Her relationship to her father-in-law was very warm. The King treated her with great affection and, for example, used to hide sweets in his pockets, which she searched through and, at one occasion, found a jewel hidden in a sweet. On 21 August 1823, Charles XIV John declared that this day, the same date he had been elected Crown Prince, should be the name day for Josephine, and henceforth be celebrated as Josephine-Day. The first such celebration took place that day at Drottningholm Palace, and Josephine Day was celebrated in Sweden for decades after that: it became a tradition for the public in Stockholm to travel to Drottningholm Palace at that day, where festivities had been arranged for them, and cheer for Josephine, who greeted them from a balcony.
Her relationship with her mother-in-law, however, was somewhat tense during the first years, as Queen Désirée reportedly felt neglected by her spouse, and that her place as a Queen was overshadowed by Josephine's popularity. After the initial years, however, the relationship between Josephine and Désirée became more friendly and harmonious.

The relationship between Josephine and Oscar was initially described as a mutually happy one, and the couple shared their interests in culture, painting, writing and singing. Oscar and Josephine had five children, of whom two were to become kings of Sweden and Norway. However, Oscar was known for his extramarital affairs, a fact that deeply tormented Josephine. Oscar was to resume his contact with Jacquette Löwenhielm after the wedding, though Josephine is initially not believed to have been aware of this: however, in 1826, she gave the first signs of being aware of his affairs in her diary, and in 1828, she wrote of painful suspicions of adultery and also that it pained her to be constantly pregnant. In 1832, a year after the birth of her last child, she wrote in her diary about the contemporary view that a woman was expected to endure a husband's extramarital affairs: A woman should suffer in silence, and that she found this contemporary view unjust. In 1835, her pain over Oscar's behavior caused her to take a trip to the spa Medevi to calm her nerves. Her husband's relationship with the famed actress Emilie Högquist was well known. It was also not a temporary affair, but a serious relationship, which began in 1836 and resulted in two sons. Josephine described the years of Oscar's relationship with Emilie Högquist as a walk "through fire". Josephine and Oscar, however, continued to appear together in public, and her dignified behavior placed the sympathies on her side. Oscar became unpopular because of it, and King Charles XIV John reprimanded him for it out of sympathy for Josephine's suffering. During her later years as Crown Princess, this situation, which contributed to a conflict between the monarch and the Crown Prince, introduced Josephine to politics as she became active as a mediator between her spouse and her father-in-law.

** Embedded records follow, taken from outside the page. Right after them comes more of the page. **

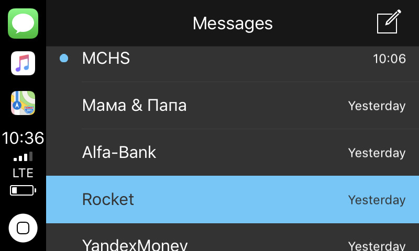The width and height of the screenshot is (419, 251).
Task: Tap the CarPlay home button
Action: [23, 228]
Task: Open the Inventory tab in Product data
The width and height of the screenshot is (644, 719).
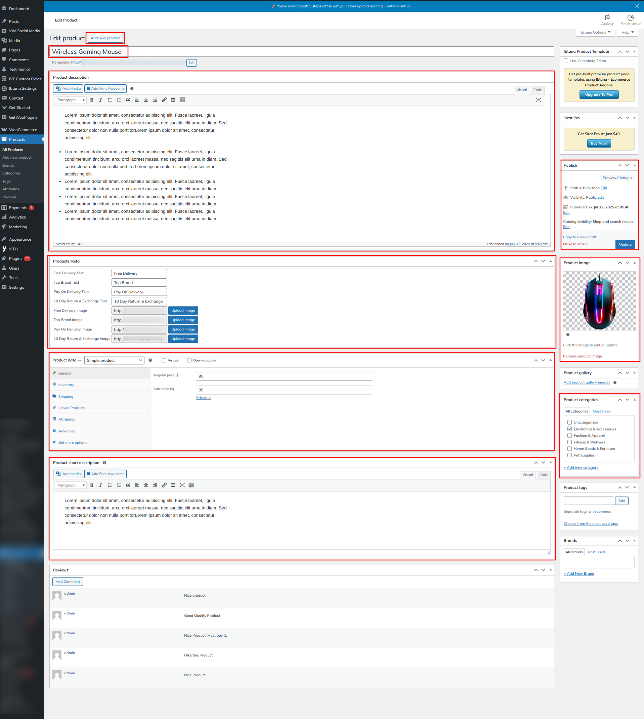Action: (x=66, y=385)
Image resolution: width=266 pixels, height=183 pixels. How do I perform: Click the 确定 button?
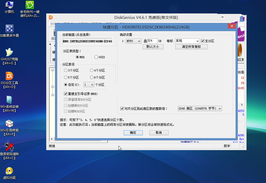tap(133, 133)
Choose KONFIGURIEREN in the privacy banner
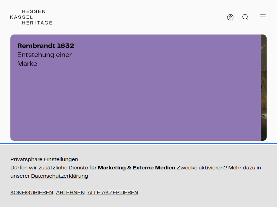 click(32, 193)
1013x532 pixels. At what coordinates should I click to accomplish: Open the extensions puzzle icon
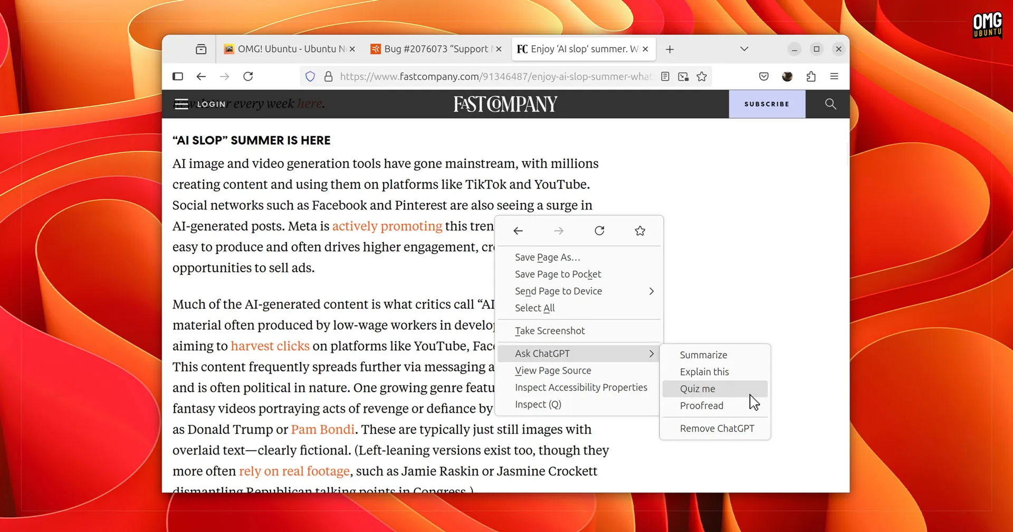pos(811,77)
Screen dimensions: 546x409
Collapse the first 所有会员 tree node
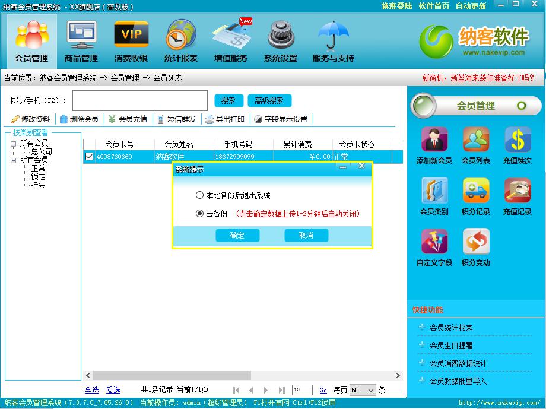click(x=14, y=143)
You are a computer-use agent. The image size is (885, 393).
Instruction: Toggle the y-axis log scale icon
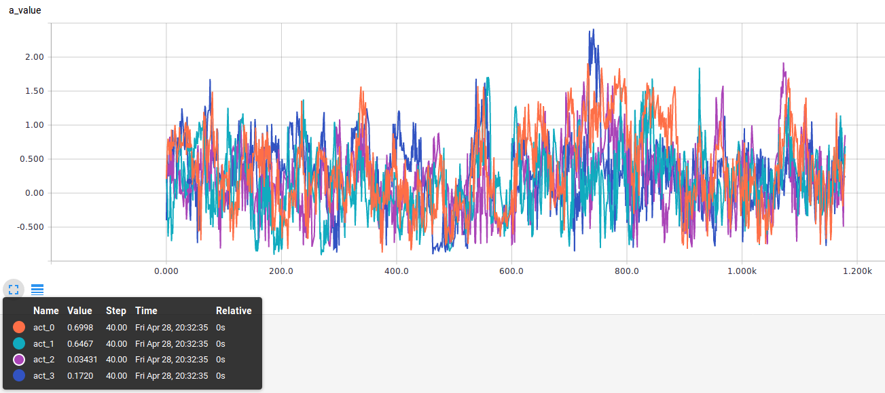pyautogui.click(x=37, y=290)
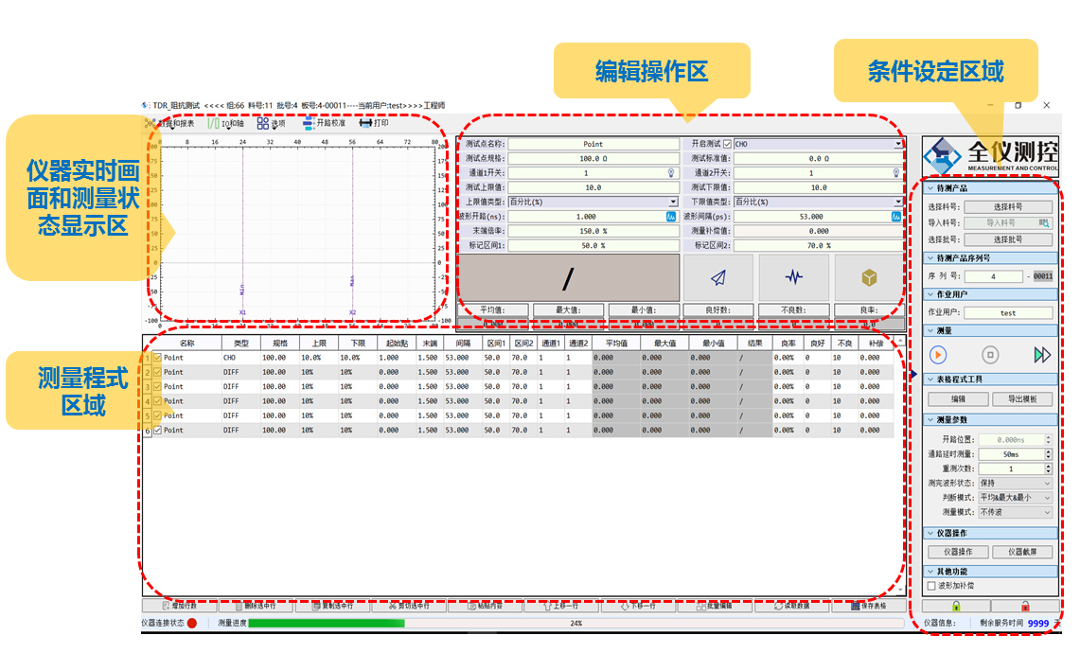Click the 打印 print toolbar icon
Image resolution: width=1080 pixels, height=653 pixels.
[374, 123]
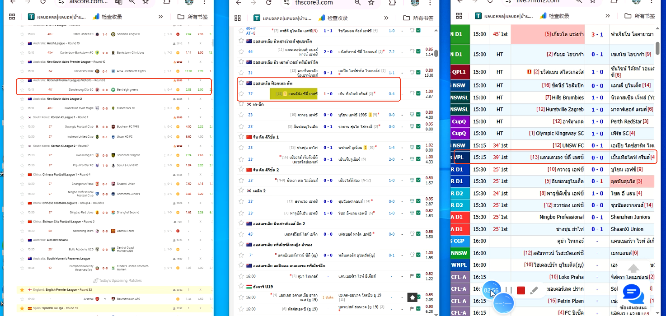The image size is (666, 316).
Task: Pause the screen recording
Action: [x=508, y=290]
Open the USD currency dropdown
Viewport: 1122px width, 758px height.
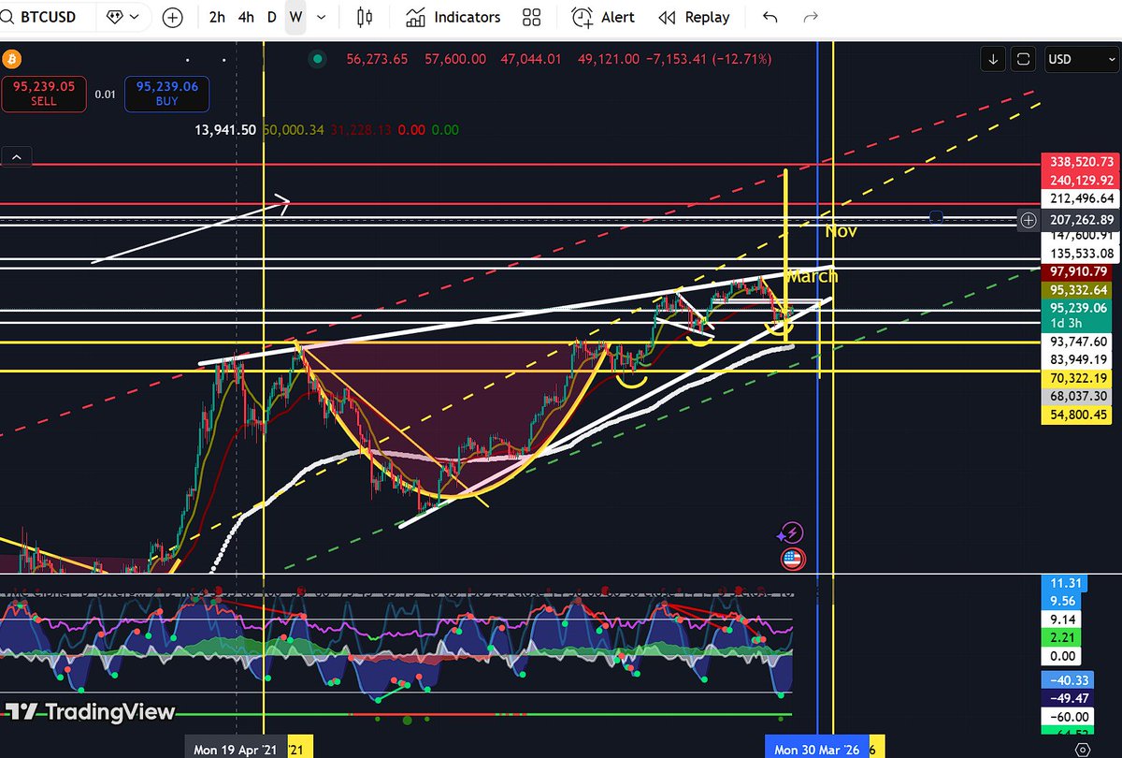tap(1080, 58)
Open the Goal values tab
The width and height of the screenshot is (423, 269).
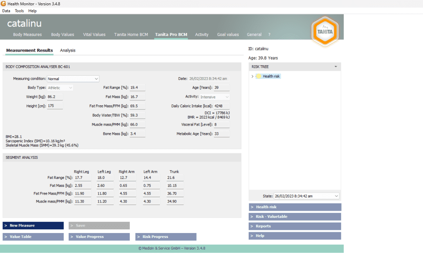tap(228, 35)

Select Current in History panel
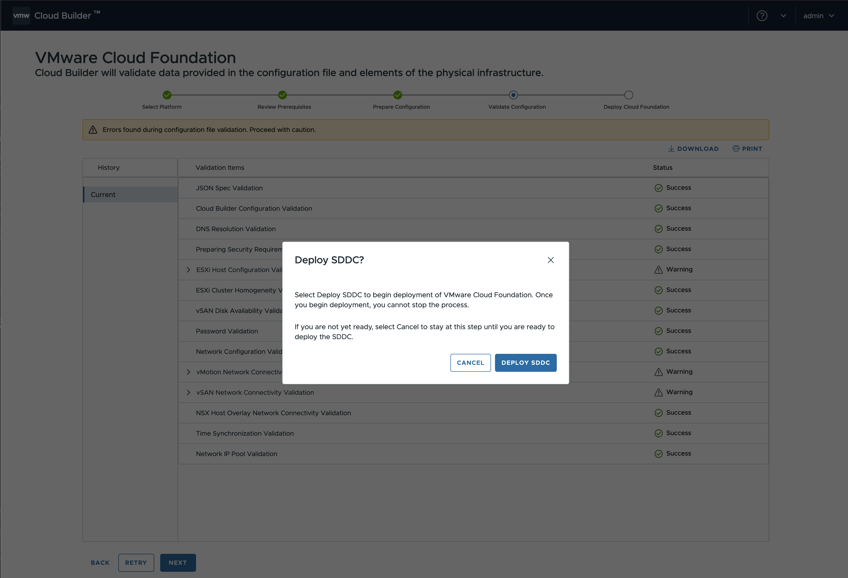[x=103, y=195]
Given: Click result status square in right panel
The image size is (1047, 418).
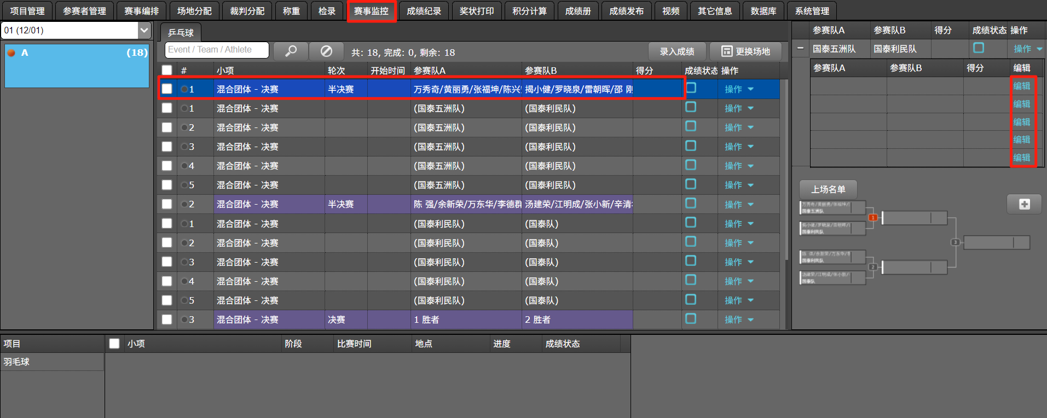Looking at the screenshot, I should 979,48.
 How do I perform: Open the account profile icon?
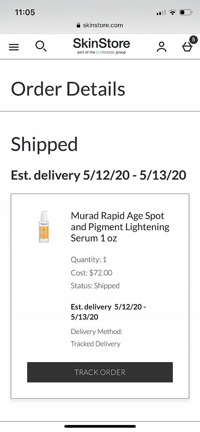(162, 47)
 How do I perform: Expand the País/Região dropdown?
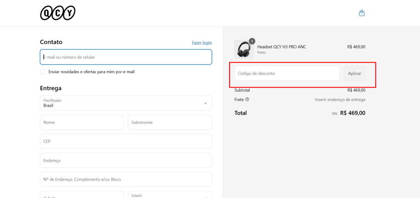point(126,103)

Josephine was interested in gardening and painting. Her interest in art was active and genuine. She supported the career of the painter (and Catholic convert) Sofia Adlersparre, and also encouraged the artistic interest and talent of her own daughter, Princess Eugénie, who became a talented amateur artist. In 1836, she received a visit from her mother and her brother and two sisters. In 1843, she visited her mother in Munich.

Josephine was very much involved in social reforms and philanthropy. At her arrival in Sweden, she formed a close relationship with Princess Sophia Albertine of Sweden, who introduced her to this work by engaging her in Välgörande Fruntimmerssällskapet (The Charitable Women's Society) for the support of poor women. After the death of Sophia Albertine, she took over the protection of this organization, as she would do for the charity organizations of Queen Désirée and her daughter-in-law Queen Louise after their deaths. She also founded several charitable organizations herself. Already as a Crown Princess, she received petitioners asking for help twice a week, and her activity expanded over the years. Her main focus was the support of poor women and children. She founded the Sällskapet de fattigas vänner ('Friends of the Poor Society') for poor widows in 1826; Sällskapet för uppmuntran av öm och sedlig modersvård ('Society for Tender and Proper Motherly care') for the support of poor mothers in 1827; Sällskapet för arbetsamhetens uppmuntran ('Society for Work Encouagement'), an employment agency for women in 1833; and Kronprinsessans slöjdskola för fattiga flickor ('The Crown Princess's Handcrafts School for Poor Girls'). . Josephine, though deeply religious and influenced by the Christian idea of charity, did not believe it to be the task of religion but of the state to provide welfare, and she kept the two issues separate in her charity work. In her library, there were works about early Christian socialism, which appear to have been thoroughly read.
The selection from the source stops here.